We were told that the creation of the single currency would lead to convergence. In fact, that has not been the case. European countries have diverged. We were told that it would contribute to peaceful circumstances in Europe, whereas we now find bigger tensions between certain European countries than have existed probably at any time since World War II. There are difficulties here. The other problem, to which my noble friend Lord Lamont referred, is that we are simply seeing a rerun of the stability and growth pact, but with no mention of any growth. This involves a very significant loss of national sovereignty, which one has seen particularly in the Greek situation. Control over tax and spending has always been the hallmark of national sovereignty. Giving up that control—this is currently very apparent with some countries in the eurozone—inevitably leads to that country being undermined. Having said that, obviously a degree of fiscal co-ordination is necessary.
I have a couple of further points. One problem with the debt has been to get a degree of agreement with private creditors. It is constantly being said that there will be a deal and that the creditors will take a so-called haircut. It is understandable that they have been reluctant to do so because they do not know whether, if they write down the debt, there will be a subsequent devaluation that will further reduce the value of that debt. Until they know where they are—there is a high degree of uncertainty about exchange rates—they will be unlikely to be very enthusiastic about agreeing to a debt reduction.

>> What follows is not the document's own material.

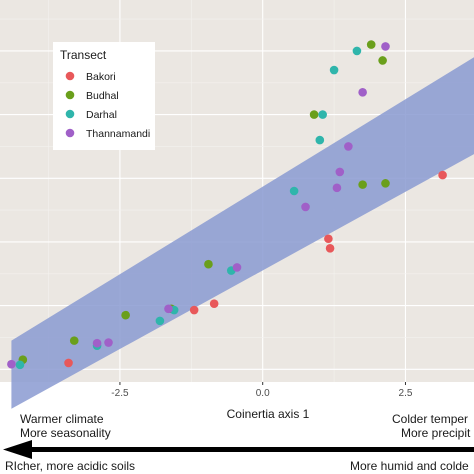  Describe the element at coordinates (18, 450) in the screenshot. I see `arrow-head-icon` at that location.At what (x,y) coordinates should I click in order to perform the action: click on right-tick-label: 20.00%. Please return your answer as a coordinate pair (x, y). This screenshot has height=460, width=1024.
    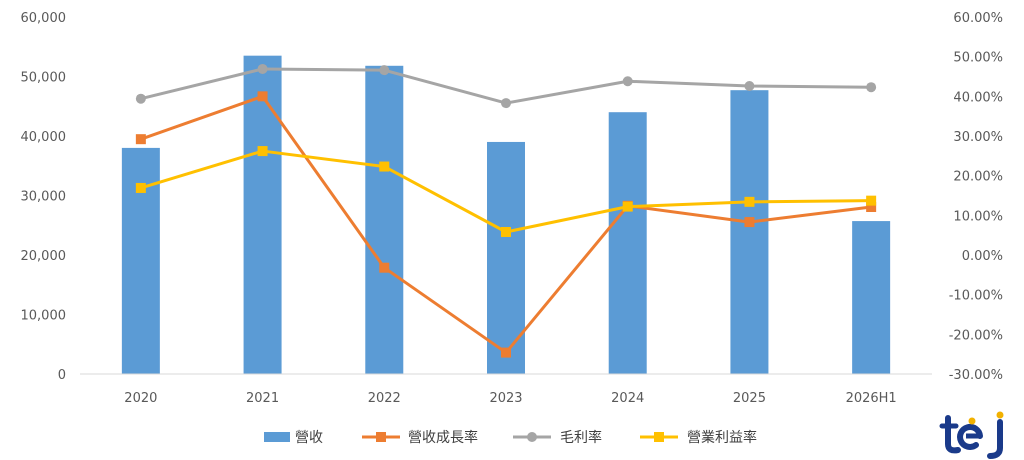
    Looking at the image, I should click on (978, 178). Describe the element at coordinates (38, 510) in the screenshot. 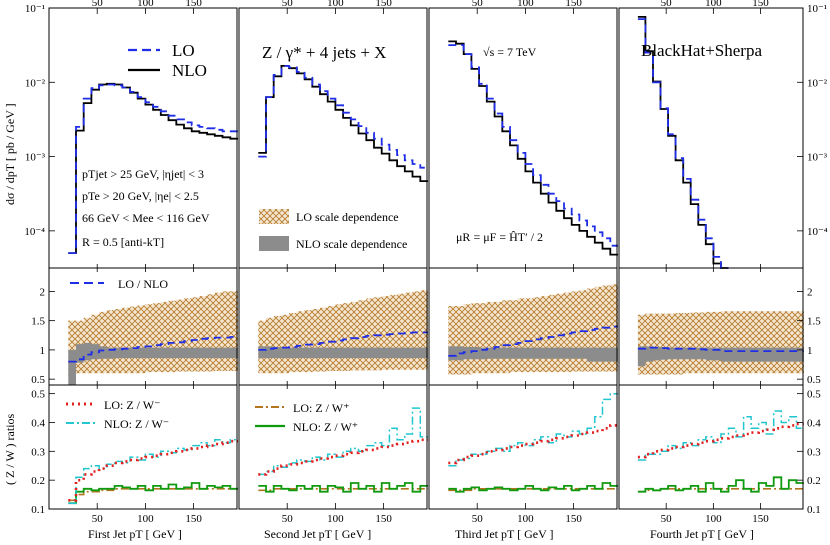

My final point is that if a country—it is likely to be Greece—leaves the eurozone, it will not be a simple matter. My noble friend Lord Wolfson offered a prize of £250,000 for a paper explaining how it could be carried out. Some newspaper commentators think that it is just a question of printing more notes and coins. One certainly hopes that if the thing happens there will not be chaos for a very long time while they get around to printing the notes and coins. It would not be a good idea to go back to the drachma; it would be more appropriate to think up a new name for a euro-replacement currency.
It would be very dangerous if contingency plans were not made well in advance to deal with the problem. This is a matter for the British Government as much as for anyone else, because we will not be able to avoid the consequences, particularly for the banking system, which could be very serious. Therefore, I hope that Her Majesty's Government will be very active in making contingency plans to deal with these matters. It is not just a question of having a new currency established. There will be great dangers of flight from the existing currency in certain countries; there will be a great need for exchange controls, at any rate on a temporary basis; and one must have some doubts about the ability of the Governments concerned to direct a suitable system of exchange controls. These are all very serious matters and one must hope that the Government will take a very proactive line in providing a contingency plan to deal with them. However, this will only be done by dealing with exchange rates and not with the debt alone.